- Given problem
Write out word for word the part of the job description guide below that opens with the words containing "What Makes a" and closes with "with irrelevant applications.".

- Text block
Back to Blog

How to Write a Job Description With AI (Free Template + Generator)

A step-by-step guide to writing job descriptions that attract qualified candidates — with a free template and AI generator for any role.

9 min read
ByNavioHQ Team

A vague job description attracts the wrong candidates. An overloaded one scares away the right ones. Most hiring managers spend 30–60 minutes writing a posting that’s either too generic (“fast-paced environment, team player”) or a laundry list of 47 requirements nobody actually meets.

AI fixes this by generating structured, complete job descriptions from a few inputs — role title, seniority, key responsibilities, and tone. You get a polished draft in seconds instead of staring at a blank page. This guide covers what goes into a strong JD, how to build one with the Job Description Generator, a copy-paste template, and real examples you can adapt.

What Makes a Good Job Description

Every effective job posting has six sections. Skip one and candidates either self-select out or flood your inbox with irrelevant applications.

- Data excerpt
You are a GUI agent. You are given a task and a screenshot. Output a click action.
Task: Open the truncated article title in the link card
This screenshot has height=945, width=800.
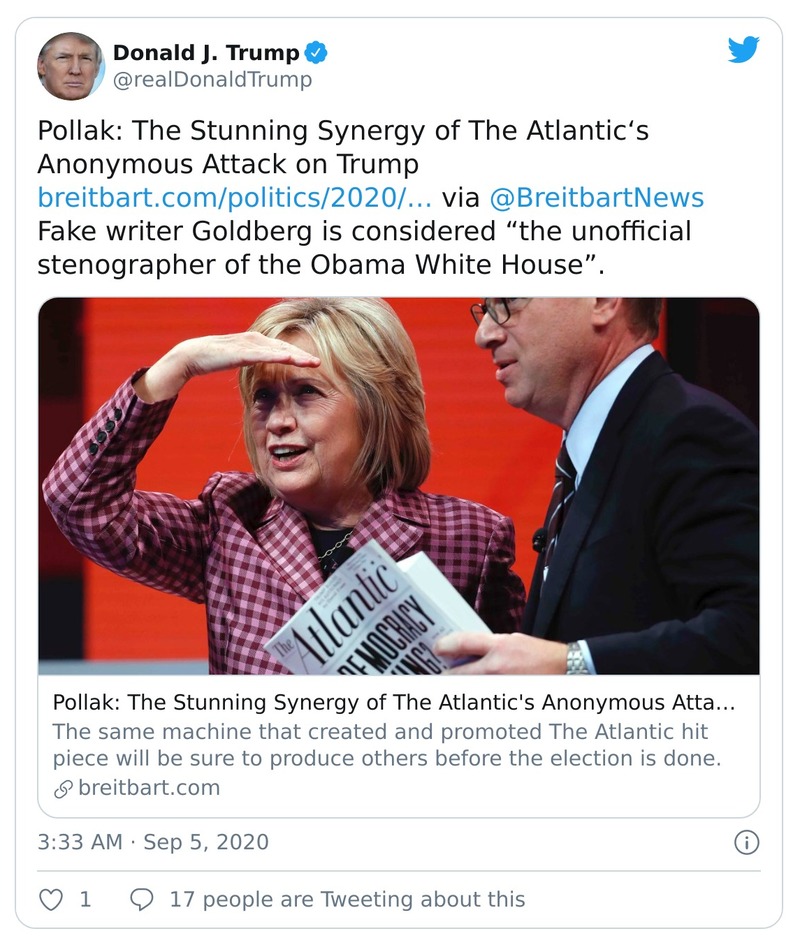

- Exercise output
What Makes a Good Job Description

Every effective job posting has six sections. Skip one and candidates either self-select out or flood your inbox with irrelevant applications.